Услышишь его тут, когда одна птичка докучливая всё долбит и долбит по мозгам, аки дятел ствол.
— Тогда будь добр, заткнись, а? Бесишь почище Филиппа.
— А я-то полагал, что у вас с Катрино всё сладилось, раз он решил остаться с тобой несмотря ни на что, — не унимался Виргил. — Кстати, озел Катрино вас навестила? Очень она тревожилась за сына… даже ко мне не побрезговала обратиться.
— Ты мне сосредоточиться мешаешь, — ответила предельно спокойно. — Или хочешь тут остаться и дальше видом на море любоваться?
Ответа не последовало.
Умница.
Зов… где же он?
Я попробовала слушать море, благо что его вокруг в избытке. Дышать ровно, глубоко и раз за разом рисовать мандалу. Прикладывать мысленную схему к воображаемой доске, словно настоящую карту, и набрасывать маршрут движения. Не забывать, что Ворон стоит рядом, близко-близко, даже чересчур, сопит в ухо… раздражает, но делать нечего, не оставлять же его здесь в надежде, что потом Алишан как-нибудь да разыщет своего кавалера. Всё-таки спас, хотя был не обязан. Другой вопрос, какого хрена он вовсе за мной потащился, однако я подумаю об этом позже.

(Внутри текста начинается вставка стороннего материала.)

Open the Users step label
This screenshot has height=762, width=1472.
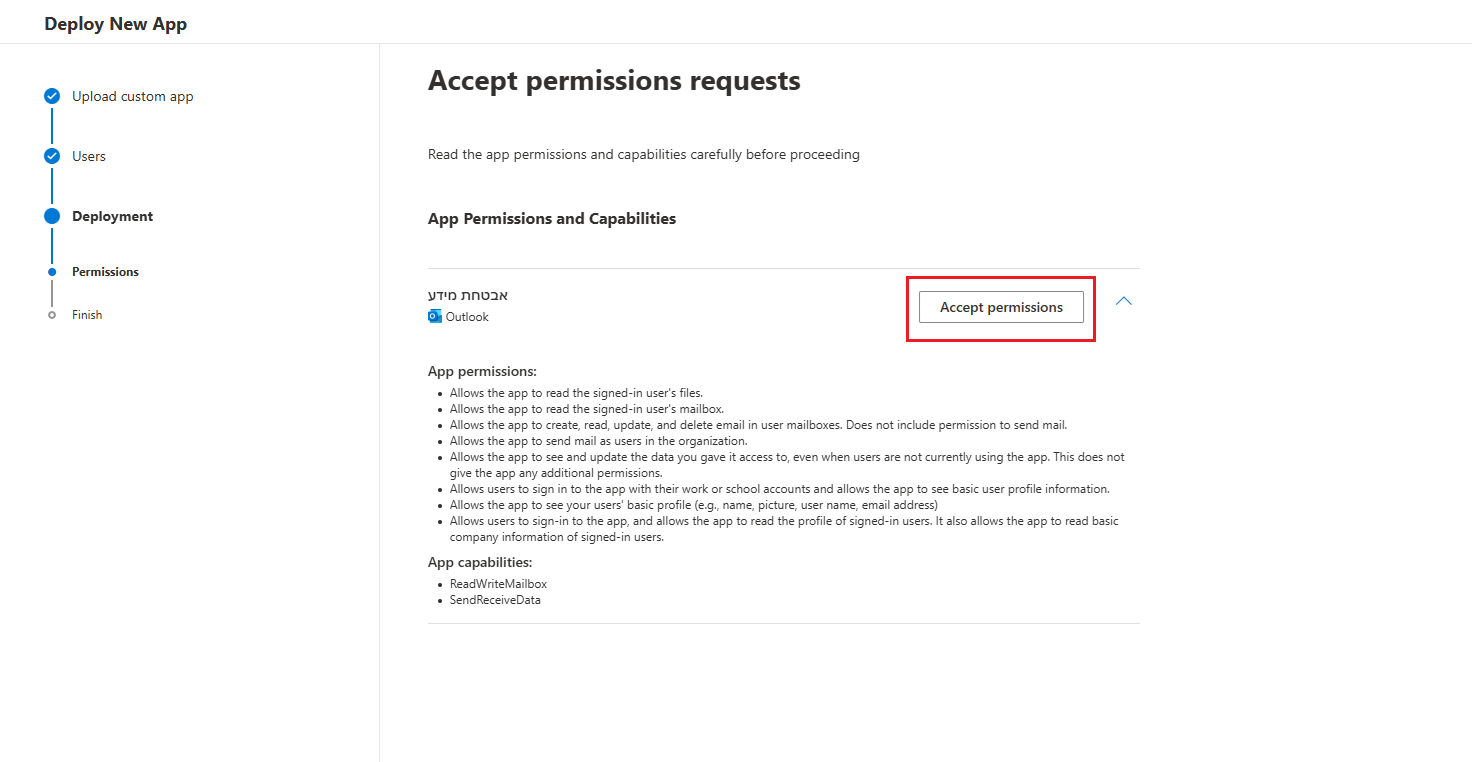(x=89, y=157)
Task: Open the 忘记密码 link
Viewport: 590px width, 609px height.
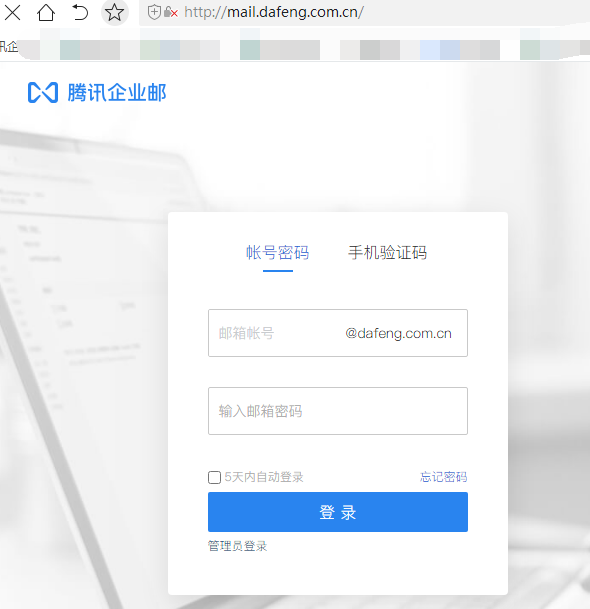Action: [x=444, y=477]
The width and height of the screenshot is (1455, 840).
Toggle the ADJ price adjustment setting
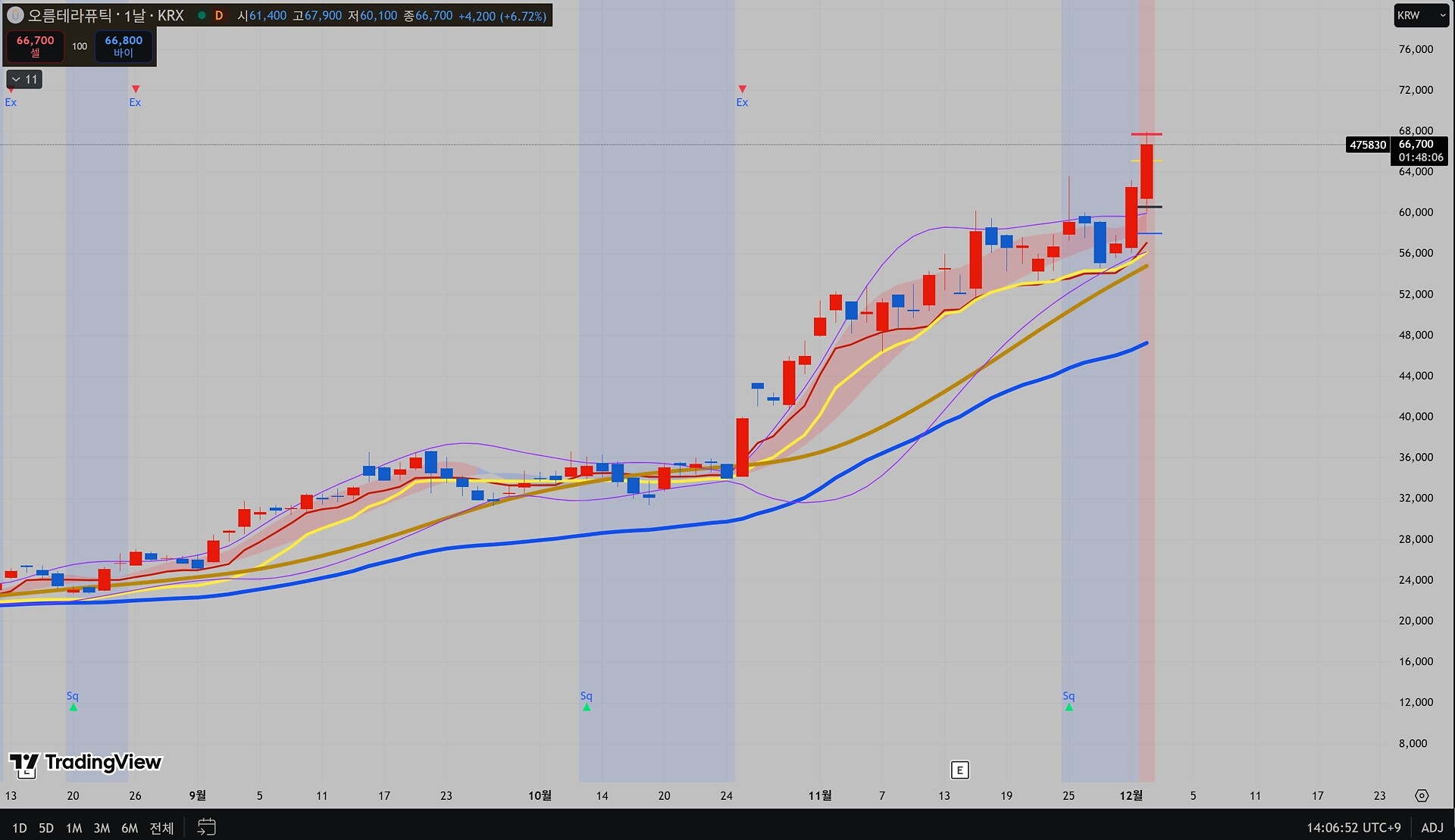(1432, 827)
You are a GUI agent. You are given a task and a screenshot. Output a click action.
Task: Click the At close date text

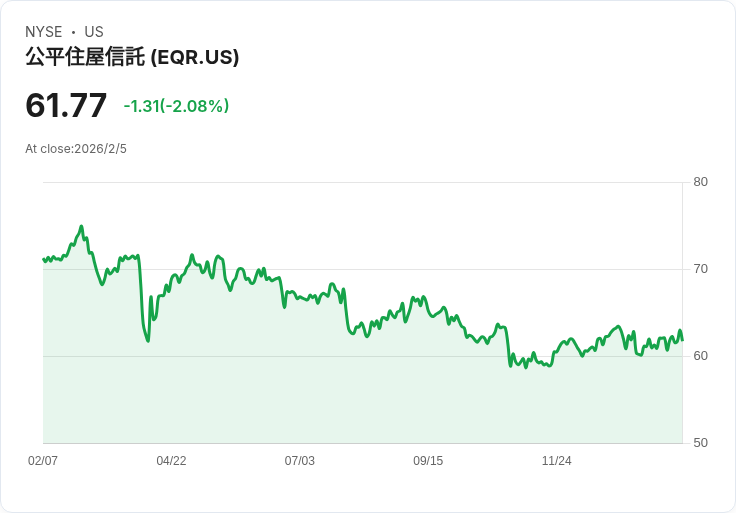click(x=76, y=149)
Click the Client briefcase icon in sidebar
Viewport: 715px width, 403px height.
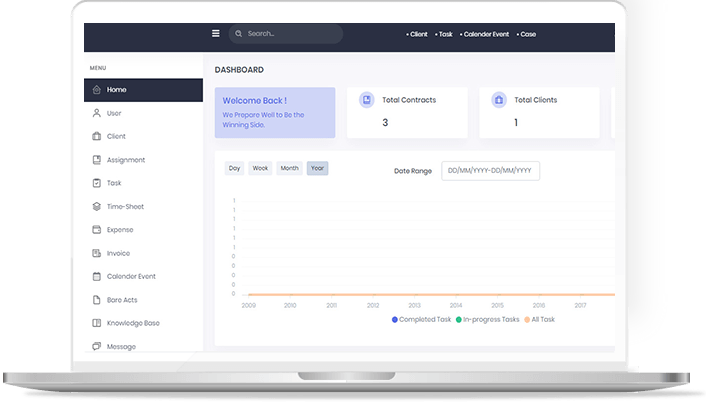click(x=96, y=136)
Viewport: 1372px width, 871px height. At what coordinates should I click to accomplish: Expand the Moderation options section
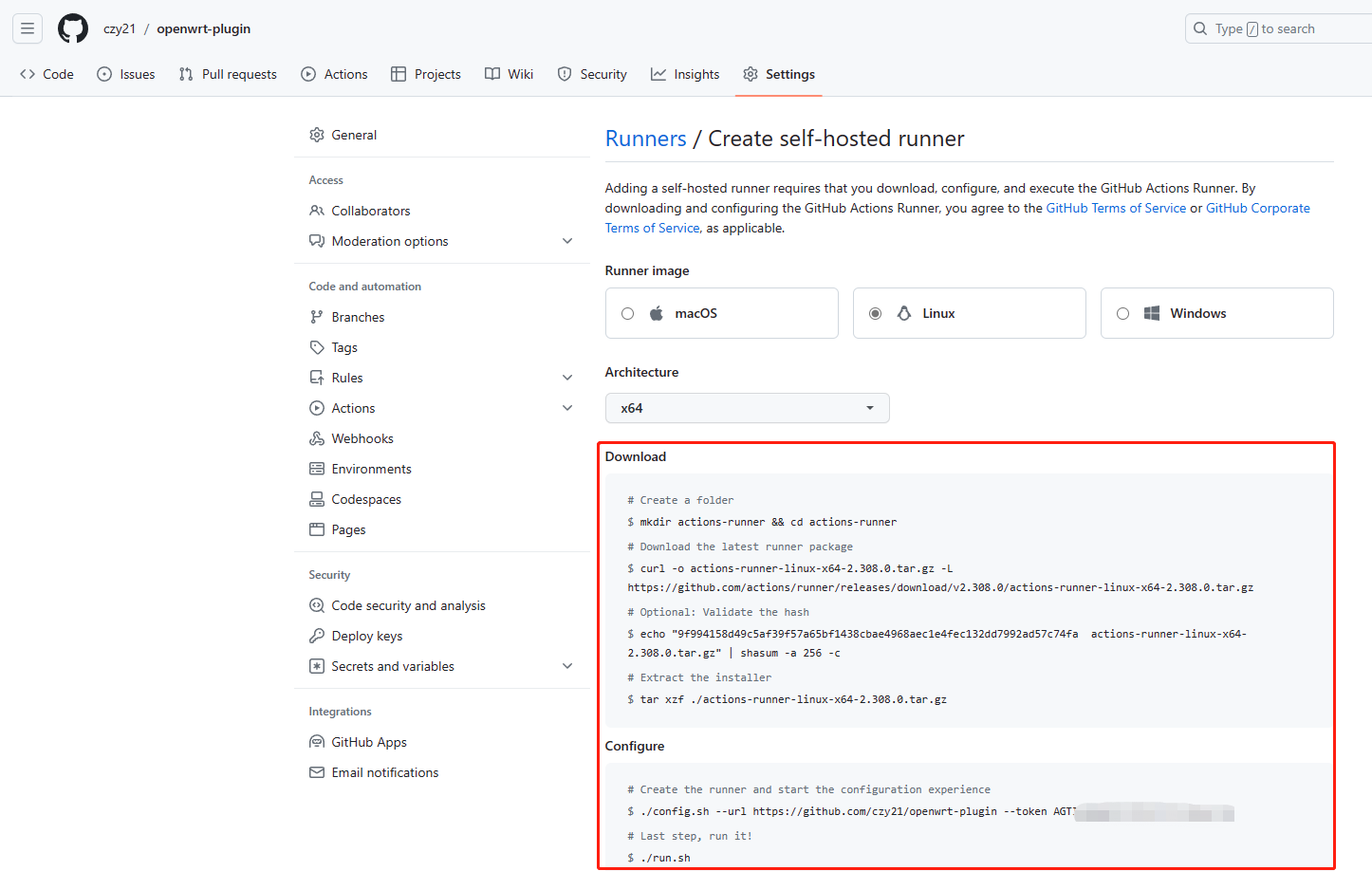pyautogui.click(x=566, y=241)
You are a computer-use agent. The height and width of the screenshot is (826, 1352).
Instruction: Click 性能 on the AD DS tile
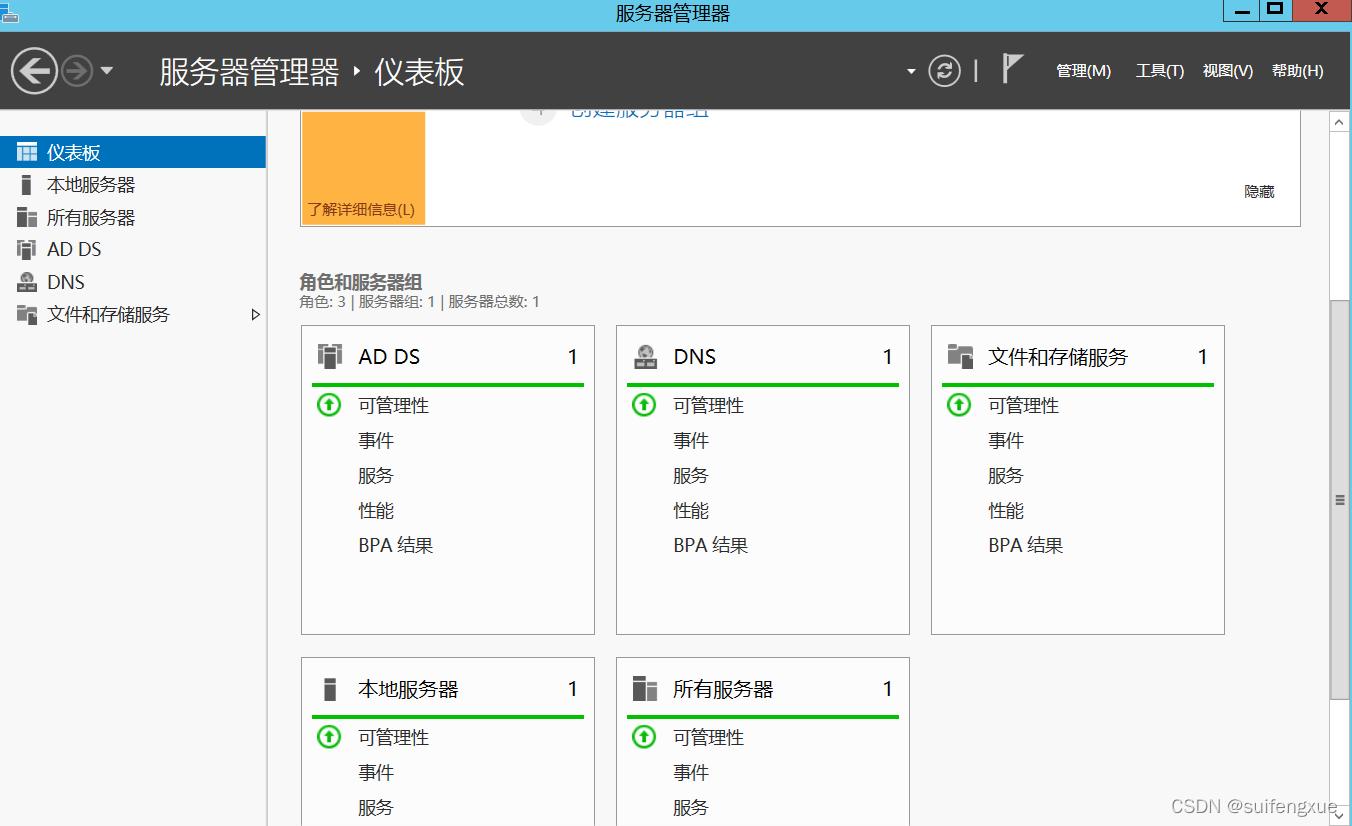point(375,510)
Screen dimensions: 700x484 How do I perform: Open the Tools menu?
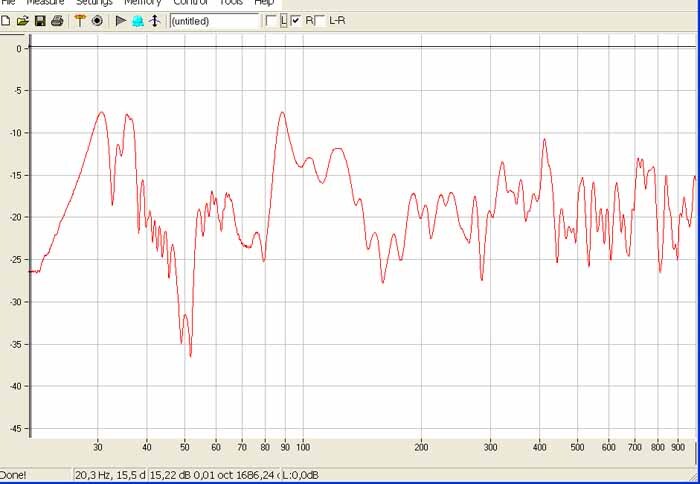pyautogui.click(x=232, y=3)
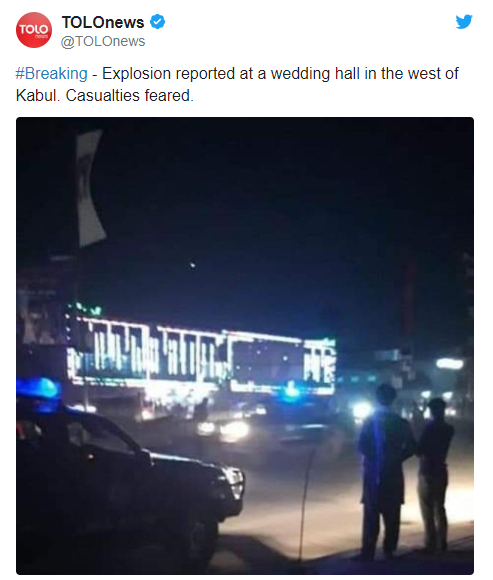Open the Twitter bird logo icon
The width and height of the screenshot is (493, 580).
(464, 22)
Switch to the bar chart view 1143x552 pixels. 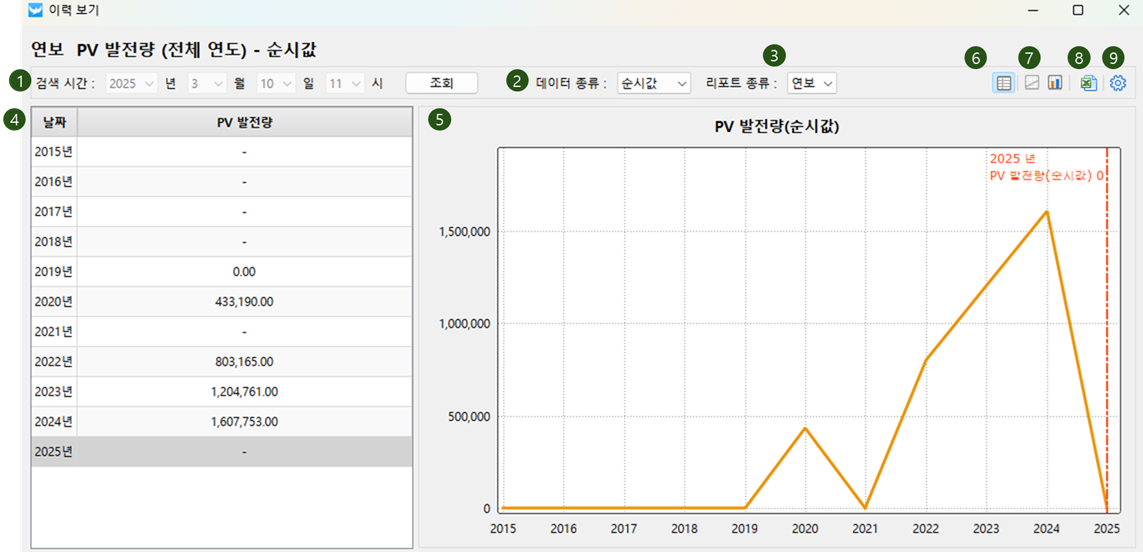tap(1055, 83)
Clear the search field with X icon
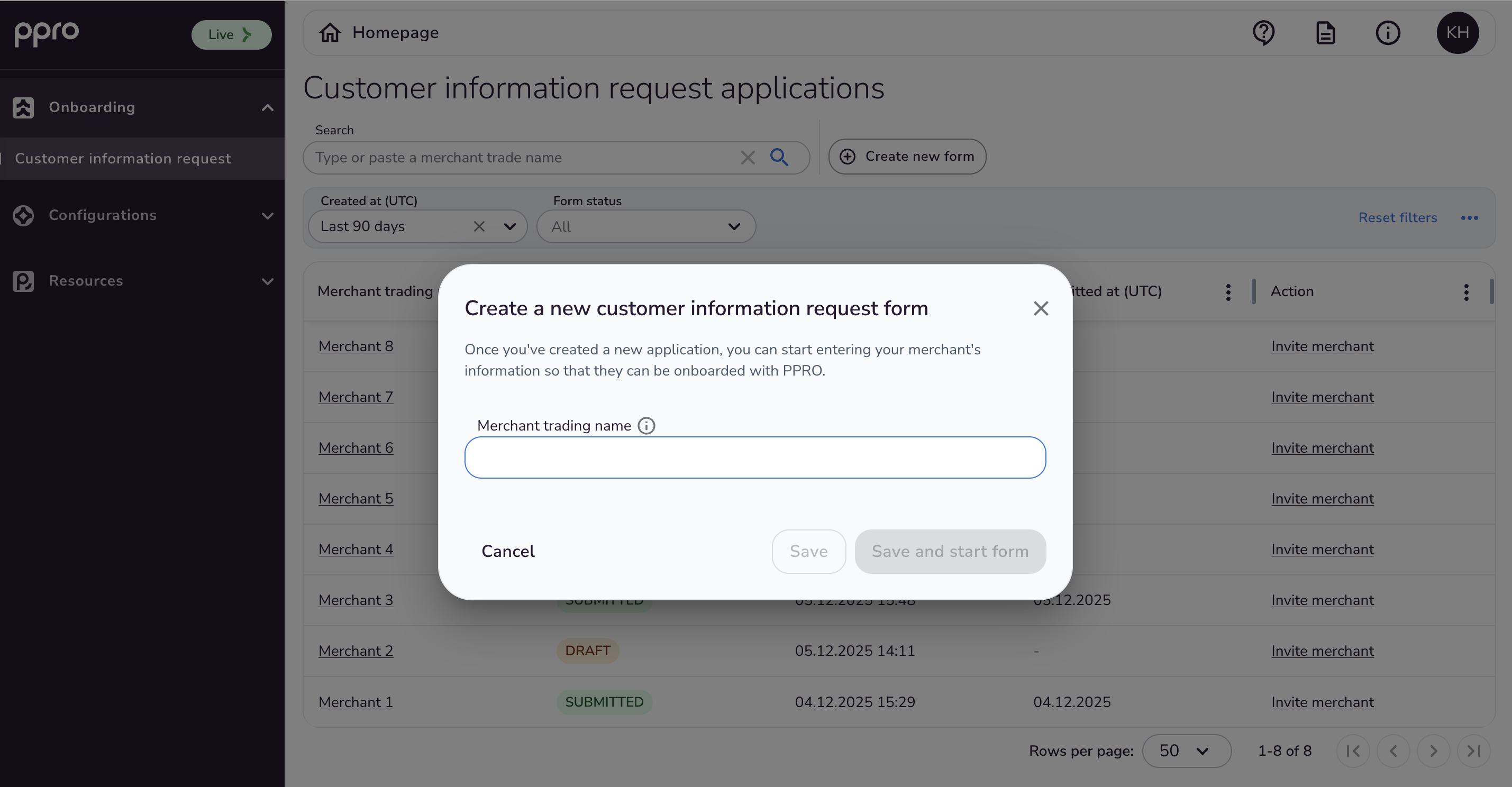1512x787 pixels. click(x=747, y=157)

Море рокотало. Снова и снова вгрызалось в каменную породу, подтачивало, изменяло форму её. Волны сталкивались с линией берега и накрывали меня, обдавали солёными брызгами и протяжной своей песней, столь же древней, подобно самому этому миру. Кажется, я начала покачиваться в такт волнам, погружаться всё глубже в тёмную пучину.
Сеть существует всюду в этом мире с момента его зарождения, она такая же неотъемлемая часть его, как твердь земная, небеса и моря. Она наполняет его, словно воздух, оставаясь при том столь же невидимой, неощутимой в полной мере. Она везде и нигде, она есть всё, но неявна в физическом мире. Она зовёт сама и отвечает, когда зовут её, она хмурится по-человечески, наблюдая, как я тычусь слепым котёнком, не понимающим до конца, куда и зачем он тянется. Она раскидывает белое кружевное плетение, будто огромный сияющий цветок распускается передо мной, лишь отдалённо похожий на те схемы, что рисовали мы с Надин. Сотканные из миллионов тончайших нитей, лепестки изгибаются, тянутся во все стороны, и нет уже вокруг тёмной океанской глубины, есть свет, тепло и растерянность.